→ **Provided data**
········

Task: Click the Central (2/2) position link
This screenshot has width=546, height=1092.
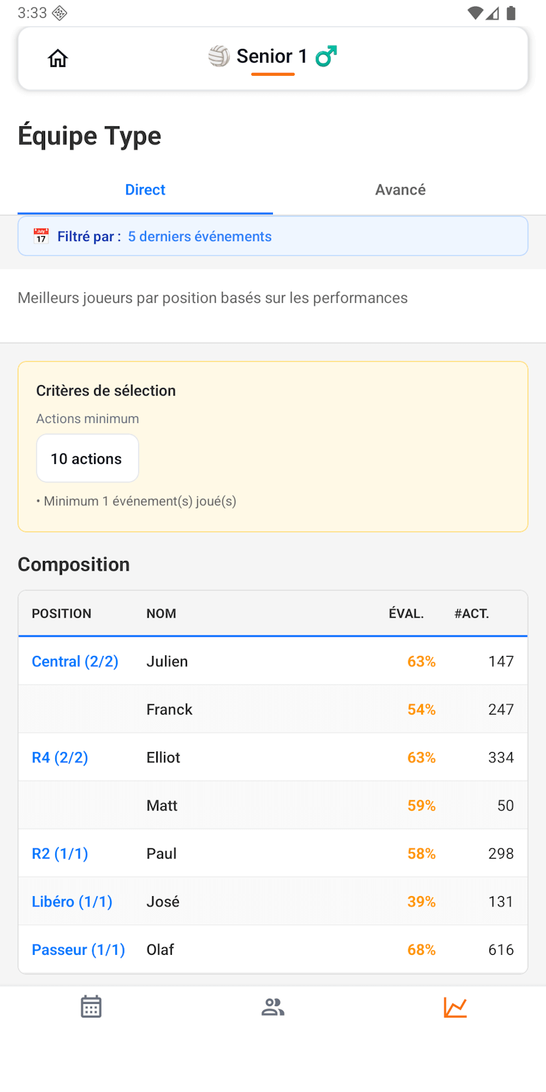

········

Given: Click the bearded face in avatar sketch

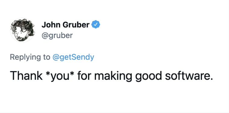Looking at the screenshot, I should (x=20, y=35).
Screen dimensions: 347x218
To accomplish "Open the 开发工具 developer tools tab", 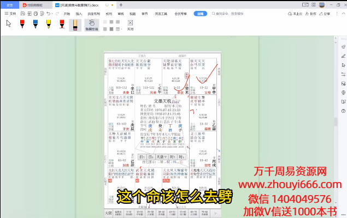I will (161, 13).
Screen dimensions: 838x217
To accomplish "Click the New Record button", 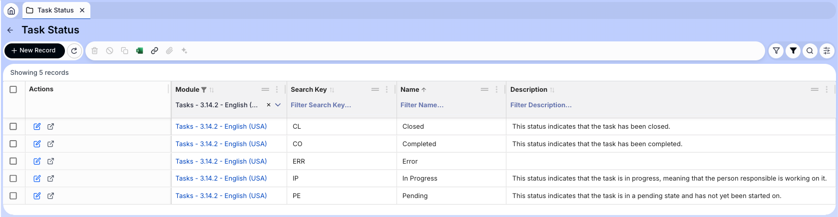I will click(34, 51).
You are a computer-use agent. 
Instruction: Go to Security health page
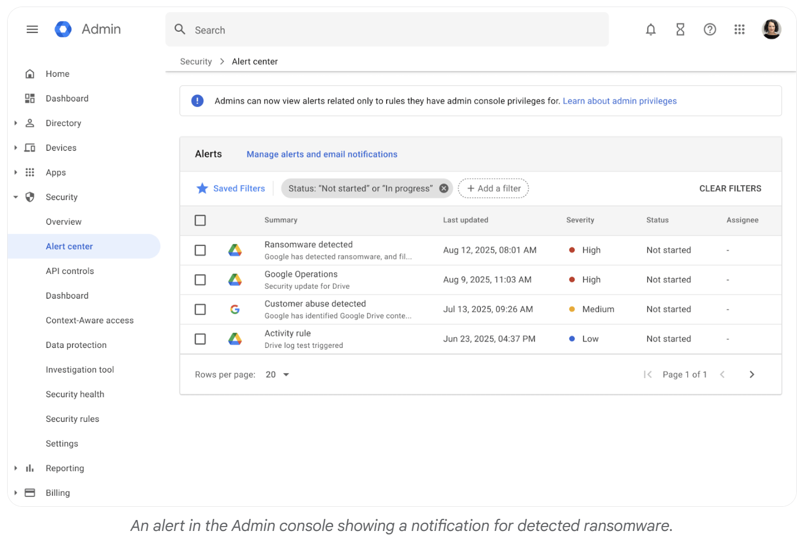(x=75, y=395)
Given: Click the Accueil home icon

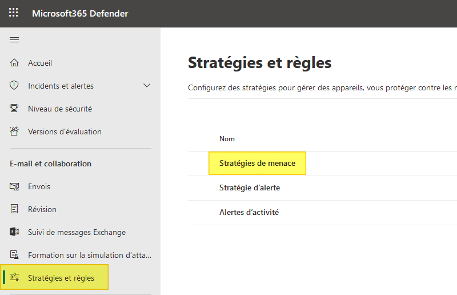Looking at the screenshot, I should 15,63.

········

→ **Directions**
Reproduce verbatim the data between the lines containing "Task: Click the Central (2/2) position link" and "This screenshot has width=546, height=1092.", inclusive.

→ **Output**
Task: Click the Central (2/2) position link
This screenshot has width=546, height=1092.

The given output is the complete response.